Les syndicats d'EDF ont appelé à une grève le 25 juillet 2026 pour défendre le tarif préférentiel d'électricité accordé aux employés de l'entreprise. Ce dispositif, qui permet aux salariés et retraités d'EDF de bénéficier d'une réduction sur leur facture d'électricité, est jugé trop coûteux par la Cour des comptes.
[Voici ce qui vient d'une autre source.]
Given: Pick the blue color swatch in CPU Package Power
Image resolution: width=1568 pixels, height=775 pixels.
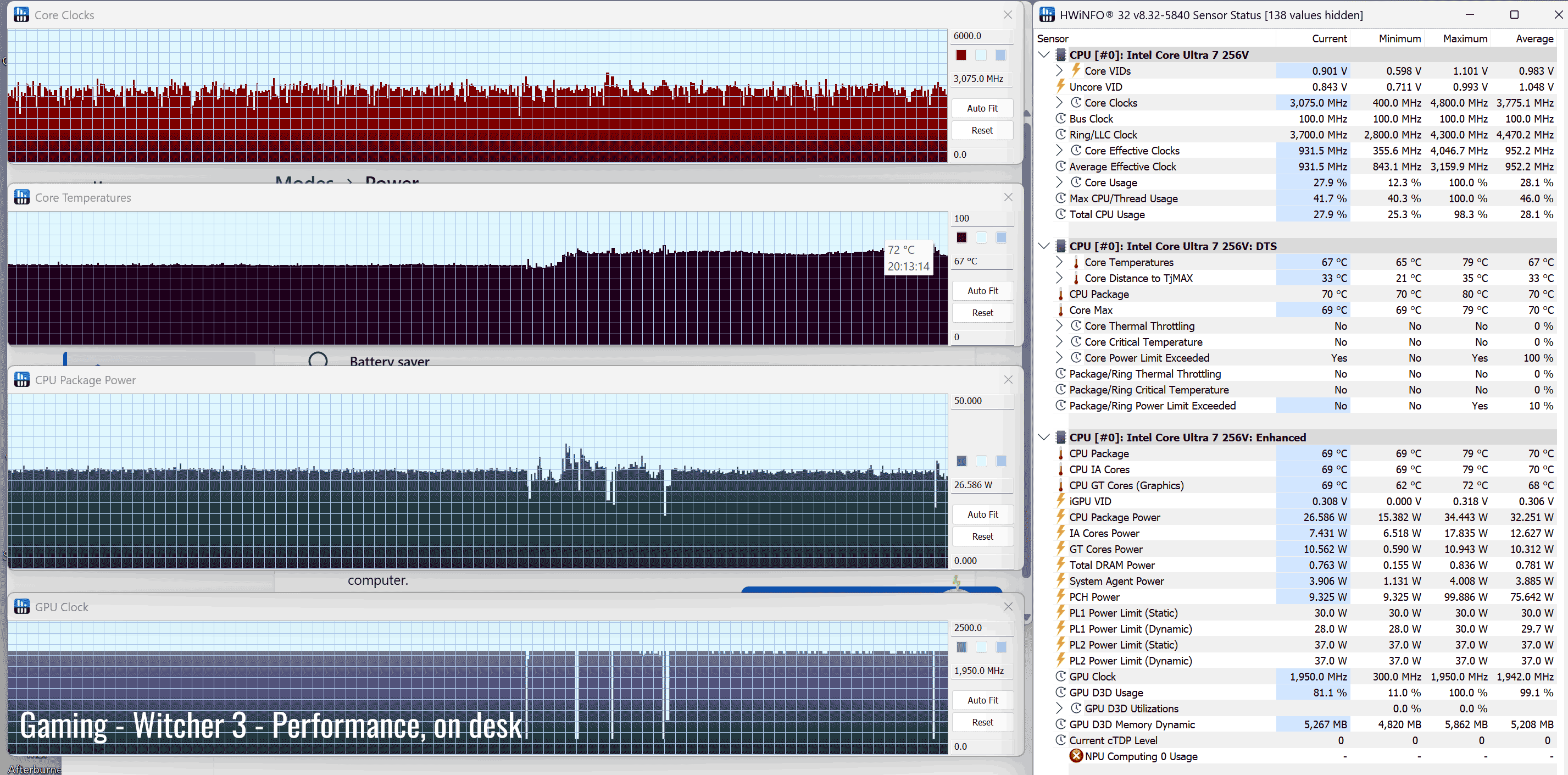Looking at the screenshot, I should coord(961,461).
Selon un rapport publié en juin 2026, ce tarif représenterait un manque à gagner de 1,2 milliard d'euros par an pour l'entreprise.
Un avantage historique contesté
Le tarif préférentiel, instauré en 1946 lors de la nationalisation de l'électricité, est considéré par les syndicats comme un acquis social majeur. Il permet aux quelque 150 000 bénéficiaires (salariés, retraités et veufs) d'économiser en moyenne 400 euros par an. La direction d'EDF, soutenue par l'État actionnaire, souhaite réformer ce dispositif pour réduire les coûts et aligner l'entreprise sur les règles du marché.
La Cour des comptes, dans son rapport, estime que ce tarif est "disproportionné" et qu'il pèse sur la compétitivité d'EDF. Elle recommande de le supprimer progressivement ou de le réduire significativement. Selon le rapport, le coût total du dispositif depuis 2016 s'élève à 8,5 milliards d'euros, un montant jugé "excessif" par les magistrats financiers.
La réaction des syndicats
Les syndicats (CGT, CFDT, FO, CFE-CGC) dénoncent une remise en cause d'un droit historique. "Ce tarif est un élément clé de notre statut, il compense des années de travail dans des conditions difficiles", a déclaré un représentant de la CGT. "La Cour des comptes et la direction veulent faire des économies sur le dos des salariés, alors que l'entreprise réalise des bénéfices importants."
Selon les syndicats, la grève du 25 juillet pourrait perturber la production et la distribution d'électricité, notamment dans les centrales nucléaires. Ils menacent de reconduire le mouvement si leurs revendications ne sont pas entendues. La direction d'EDF, de son côté, se dit ouverte à la discussion mais rappelle la nécessité de maîtriser les coûts pour assurer la transition énergétique.
Un enjeu politique et social
Le gouvernement, actionnaire à 84 % d'EDF, est pris entre deux feux. D'un côté, il doit respecter les règles européennes de concurrence et réduire les dépenses publiques ; de l'autre, il doit ménager un électorat sensible aux questions de pouvoir d'achat. Le ministre de l'Économie a déclaré que des "discussions sont en cours pour trouver une solution équitable".
Le tarif employé d'EDF est souvent comparé à d'autres avantages dans les entreprises publiques, comme ceux de la SNCF ou de La Poste. Selon un sondage Ifop réalisé en juillet 2026, 62 % des Français estiment que ces tarifs préférentiels sont injustifiés dans un contexte de hausse des prix de l'énergie. Cependant, 55 % des salariés du secteur public les jugent légitimes.
La grève du 25 juillet s'annonce comme un test pour la direction d'EDF et pour le gouvernement. Les syndicats espèrent mobiliser largement, tandis que la Cour des comptes attend des mesures concrètes pour réduire le déficit de l'entreprise.